Using the records below, output the stretch that opens with the line containing "You are a computer-use agent. This" and closes with the line containing "You are a computer-use agent. Image resolution: width=612", exactly and including both lines, with nothing more.

Data records:
——————

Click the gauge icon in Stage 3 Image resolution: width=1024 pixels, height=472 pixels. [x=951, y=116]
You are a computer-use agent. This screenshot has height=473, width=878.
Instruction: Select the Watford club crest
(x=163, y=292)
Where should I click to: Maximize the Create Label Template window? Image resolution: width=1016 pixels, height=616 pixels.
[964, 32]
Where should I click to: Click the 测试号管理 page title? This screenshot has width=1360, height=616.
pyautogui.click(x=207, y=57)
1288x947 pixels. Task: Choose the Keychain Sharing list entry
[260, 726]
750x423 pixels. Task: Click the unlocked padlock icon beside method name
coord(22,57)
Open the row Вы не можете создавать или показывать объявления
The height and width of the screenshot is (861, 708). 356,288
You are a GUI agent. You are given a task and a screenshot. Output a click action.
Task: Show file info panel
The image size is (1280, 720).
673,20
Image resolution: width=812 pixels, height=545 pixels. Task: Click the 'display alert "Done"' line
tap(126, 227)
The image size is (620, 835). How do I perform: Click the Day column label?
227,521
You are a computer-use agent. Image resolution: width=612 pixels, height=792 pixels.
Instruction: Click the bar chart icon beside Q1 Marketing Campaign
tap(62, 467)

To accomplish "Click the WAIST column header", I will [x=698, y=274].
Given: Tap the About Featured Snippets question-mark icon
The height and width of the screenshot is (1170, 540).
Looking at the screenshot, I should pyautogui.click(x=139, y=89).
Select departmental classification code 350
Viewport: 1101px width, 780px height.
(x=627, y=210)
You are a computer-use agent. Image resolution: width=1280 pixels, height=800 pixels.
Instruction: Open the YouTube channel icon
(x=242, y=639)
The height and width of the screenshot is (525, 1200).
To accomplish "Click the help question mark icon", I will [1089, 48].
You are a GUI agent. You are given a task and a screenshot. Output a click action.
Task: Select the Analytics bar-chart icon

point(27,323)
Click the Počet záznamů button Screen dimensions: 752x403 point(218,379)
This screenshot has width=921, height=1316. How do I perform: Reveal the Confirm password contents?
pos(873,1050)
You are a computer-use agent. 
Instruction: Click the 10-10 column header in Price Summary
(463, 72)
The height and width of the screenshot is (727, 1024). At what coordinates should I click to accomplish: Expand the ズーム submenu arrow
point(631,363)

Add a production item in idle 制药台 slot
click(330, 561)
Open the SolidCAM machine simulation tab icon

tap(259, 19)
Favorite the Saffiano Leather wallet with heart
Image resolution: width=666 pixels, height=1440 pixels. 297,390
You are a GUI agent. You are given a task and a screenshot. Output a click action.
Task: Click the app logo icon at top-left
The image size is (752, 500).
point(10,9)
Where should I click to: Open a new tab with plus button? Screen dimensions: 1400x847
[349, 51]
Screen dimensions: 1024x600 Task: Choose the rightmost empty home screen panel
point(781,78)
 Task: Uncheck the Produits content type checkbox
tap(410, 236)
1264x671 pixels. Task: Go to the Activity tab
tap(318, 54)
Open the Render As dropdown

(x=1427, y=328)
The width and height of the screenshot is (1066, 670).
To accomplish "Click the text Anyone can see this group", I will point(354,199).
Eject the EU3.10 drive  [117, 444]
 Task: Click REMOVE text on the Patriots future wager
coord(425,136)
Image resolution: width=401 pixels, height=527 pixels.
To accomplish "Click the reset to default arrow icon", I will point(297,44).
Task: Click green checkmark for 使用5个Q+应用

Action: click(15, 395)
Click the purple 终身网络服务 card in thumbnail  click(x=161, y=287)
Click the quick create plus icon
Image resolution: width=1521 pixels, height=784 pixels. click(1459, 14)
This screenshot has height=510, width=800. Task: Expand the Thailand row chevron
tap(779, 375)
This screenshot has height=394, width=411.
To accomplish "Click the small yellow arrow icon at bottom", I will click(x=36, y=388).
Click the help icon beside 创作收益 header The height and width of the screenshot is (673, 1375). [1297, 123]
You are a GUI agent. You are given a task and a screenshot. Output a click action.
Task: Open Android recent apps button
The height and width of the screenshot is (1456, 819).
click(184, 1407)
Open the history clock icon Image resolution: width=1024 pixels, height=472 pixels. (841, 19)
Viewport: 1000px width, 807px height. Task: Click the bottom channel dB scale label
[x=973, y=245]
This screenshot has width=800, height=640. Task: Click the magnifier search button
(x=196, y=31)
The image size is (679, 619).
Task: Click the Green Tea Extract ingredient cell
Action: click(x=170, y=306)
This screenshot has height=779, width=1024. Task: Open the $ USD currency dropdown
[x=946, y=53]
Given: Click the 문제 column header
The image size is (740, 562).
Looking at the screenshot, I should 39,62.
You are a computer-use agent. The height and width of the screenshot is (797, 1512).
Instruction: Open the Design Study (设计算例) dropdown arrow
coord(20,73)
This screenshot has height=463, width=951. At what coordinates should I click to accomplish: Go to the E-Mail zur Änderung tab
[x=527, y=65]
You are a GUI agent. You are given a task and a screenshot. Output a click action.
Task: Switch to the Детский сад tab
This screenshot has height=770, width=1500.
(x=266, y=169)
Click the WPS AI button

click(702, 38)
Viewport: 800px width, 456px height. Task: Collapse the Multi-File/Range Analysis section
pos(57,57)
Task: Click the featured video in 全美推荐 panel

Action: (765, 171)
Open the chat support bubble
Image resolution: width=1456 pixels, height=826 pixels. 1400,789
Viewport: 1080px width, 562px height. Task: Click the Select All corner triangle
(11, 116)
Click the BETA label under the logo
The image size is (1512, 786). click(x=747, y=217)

——————

▶ Solution for this task
You are a computer-use agent. This screenshot has height=473, width=878.
Instruction: Select the Watford club crest
(x=163, y=292)
Where should I click to: Maximize the Create Label Template window? Image resolution: width=1016 pixels, height=616 pixels.
[964, 32]
Where should I click to: Click the 测试号管理 page title? This screenshot has width=1360, height=616.
pyautogui.click(x=207, y=57)
1288x947 pixels. Task: Choose the Keychain Sharing list entry
[260, 726]
750x423 pixels. Task: Click the unlocked padlock icon beside method name
coord(22,57)
Open the row Вы не можете создавать или показывать объявления
The height and width of the screenshot is (861, 708). 356,288
You are a GUI agent. You are given a task and a screenshot. Output a click action.
Task: Show file info panel
The image size is (1280, 720).
673,20
Image resolution: width=812 pixels, height=545 pixels. Task: Click the 'display alert "Done"' line
tap(126, 227)
The image size is (620, 835). How do I perform: Click the Day column label?
227,521
You are a computer-use agent. Image resolution: width=612 pixels, height=792 pixels.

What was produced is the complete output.